Resilience of an organism towards parasites and diseases can be obtained by resistance (the disease/parasite is hampered in its development and fitness) and by tolerance (the damage caused by the disease or parasite is avoided or restraint). Resistance and tolerance can act concurrently. A balanced relationship between host and parasite can develop through resistance and tolerance, and an important condition to reach such a balance is that the disease or parasite is vertically transmitted: from mother to offspring. When a parasite is transmitted horizontally, such a balanced relationship struggles to develop. With natural reproduction of honey bee colonies, parasites are transmitted vertically onto the new generation. Method (2) of natural selection does not interfere with this transmission route. By replication or rejuvenation of colonies with the introduction of foreign queens (method (1)), the transmission is largely horizontal. This applies as well for the transmission of beneficial organisms (symbionts) in the colony.

In addition to reproduction of colonies and selective breeding, many other methods applied by beekeepers conflict with the bee colonies’ behaviours and resilience traits against parasites and diseases. Aligning methods to the natural traits of the bees, as well as the decision to start selection, targeted or natural, should be done with prudence to avoid evitable collateral damage.
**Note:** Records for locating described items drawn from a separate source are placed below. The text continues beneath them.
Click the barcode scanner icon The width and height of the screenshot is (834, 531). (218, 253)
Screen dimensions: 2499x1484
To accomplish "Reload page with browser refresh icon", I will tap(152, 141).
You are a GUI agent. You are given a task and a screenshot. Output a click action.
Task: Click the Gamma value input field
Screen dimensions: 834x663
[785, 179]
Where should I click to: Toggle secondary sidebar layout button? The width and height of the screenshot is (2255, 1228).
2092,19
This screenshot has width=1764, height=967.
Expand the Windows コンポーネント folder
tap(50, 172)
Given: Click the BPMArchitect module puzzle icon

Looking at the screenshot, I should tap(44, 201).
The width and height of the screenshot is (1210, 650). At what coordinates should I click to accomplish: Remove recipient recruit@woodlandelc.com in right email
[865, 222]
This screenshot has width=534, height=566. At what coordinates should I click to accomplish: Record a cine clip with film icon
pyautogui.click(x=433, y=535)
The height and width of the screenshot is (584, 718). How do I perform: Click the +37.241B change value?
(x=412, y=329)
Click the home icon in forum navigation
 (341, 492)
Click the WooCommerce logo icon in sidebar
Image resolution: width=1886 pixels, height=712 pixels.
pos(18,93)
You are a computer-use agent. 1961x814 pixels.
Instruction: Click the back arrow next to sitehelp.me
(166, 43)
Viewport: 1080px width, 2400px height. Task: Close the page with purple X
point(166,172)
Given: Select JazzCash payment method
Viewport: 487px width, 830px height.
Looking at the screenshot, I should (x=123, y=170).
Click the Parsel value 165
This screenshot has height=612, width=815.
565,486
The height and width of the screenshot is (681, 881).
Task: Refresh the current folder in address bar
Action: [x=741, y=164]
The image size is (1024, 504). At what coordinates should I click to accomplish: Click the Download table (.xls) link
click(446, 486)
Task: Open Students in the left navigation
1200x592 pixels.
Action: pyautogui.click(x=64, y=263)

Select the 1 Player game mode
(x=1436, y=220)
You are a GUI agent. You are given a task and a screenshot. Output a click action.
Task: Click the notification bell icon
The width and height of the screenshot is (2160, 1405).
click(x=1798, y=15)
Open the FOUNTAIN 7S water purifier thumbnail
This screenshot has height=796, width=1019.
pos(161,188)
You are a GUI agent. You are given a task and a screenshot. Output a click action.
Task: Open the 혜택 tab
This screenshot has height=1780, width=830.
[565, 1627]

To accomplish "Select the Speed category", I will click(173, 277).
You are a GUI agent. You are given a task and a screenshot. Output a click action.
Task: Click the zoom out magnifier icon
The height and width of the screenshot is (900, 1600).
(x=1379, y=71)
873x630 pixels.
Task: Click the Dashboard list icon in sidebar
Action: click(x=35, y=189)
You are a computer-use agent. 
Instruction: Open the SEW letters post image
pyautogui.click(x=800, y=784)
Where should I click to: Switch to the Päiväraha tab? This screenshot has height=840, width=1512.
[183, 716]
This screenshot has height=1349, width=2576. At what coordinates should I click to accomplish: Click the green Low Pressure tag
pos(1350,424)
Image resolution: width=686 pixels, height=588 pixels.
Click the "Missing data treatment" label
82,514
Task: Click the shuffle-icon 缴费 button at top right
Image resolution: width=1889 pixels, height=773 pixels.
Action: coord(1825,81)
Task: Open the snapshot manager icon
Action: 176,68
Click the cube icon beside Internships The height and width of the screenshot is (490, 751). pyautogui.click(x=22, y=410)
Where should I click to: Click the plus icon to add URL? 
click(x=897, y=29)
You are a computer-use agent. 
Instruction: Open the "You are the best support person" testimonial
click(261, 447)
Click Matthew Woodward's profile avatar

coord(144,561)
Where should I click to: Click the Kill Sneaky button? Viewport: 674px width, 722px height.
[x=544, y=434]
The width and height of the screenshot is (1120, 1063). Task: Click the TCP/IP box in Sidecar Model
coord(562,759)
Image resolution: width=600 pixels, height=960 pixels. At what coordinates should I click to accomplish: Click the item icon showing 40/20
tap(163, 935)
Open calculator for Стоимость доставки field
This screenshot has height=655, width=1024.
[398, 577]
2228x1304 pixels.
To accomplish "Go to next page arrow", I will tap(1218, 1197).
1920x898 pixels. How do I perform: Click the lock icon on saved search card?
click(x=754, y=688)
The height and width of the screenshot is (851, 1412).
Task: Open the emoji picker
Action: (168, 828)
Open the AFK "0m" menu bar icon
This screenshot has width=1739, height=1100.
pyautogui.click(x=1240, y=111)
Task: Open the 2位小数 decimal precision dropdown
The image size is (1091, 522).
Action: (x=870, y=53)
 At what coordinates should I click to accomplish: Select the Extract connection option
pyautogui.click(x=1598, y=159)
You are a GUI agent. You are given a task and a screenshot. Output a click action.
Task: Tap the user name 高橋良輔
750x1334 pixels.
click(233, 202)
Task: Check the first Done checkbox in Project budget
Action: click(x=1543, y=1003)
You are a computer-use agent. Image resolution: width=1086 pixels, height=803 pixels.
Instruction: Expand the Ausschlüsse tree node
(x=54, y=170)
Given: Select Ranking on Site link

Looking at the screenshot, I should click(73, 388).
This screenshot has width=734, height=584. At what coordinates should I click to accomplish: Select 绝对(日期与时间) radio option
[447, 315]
Suggested Reading and Acknowledgements

Since we started writing this plea, Willem Boot, Bram Cornelissen and Henk van der Scheer as well as two anonymous referees critically read and commented. Thanks for that. In the meantime, Peter Neumann and Tjeerd Blacquière wrote the “Darwin Cure” paper (Neumann & Blacquière, Citation2017), which discusses some of the topics covered in this article. Happily, a growing number of scholars recognize the importance of a Darwinian approach to beekeeping (Brosi et al., Citation2017, Seeley, Citation2017a). Let us realize that it is the only way to protect and conserve our honey bees: let us as beekeepers carefully explore beekeeping methods that allow the bees to help themselves by using their own resilience capacities.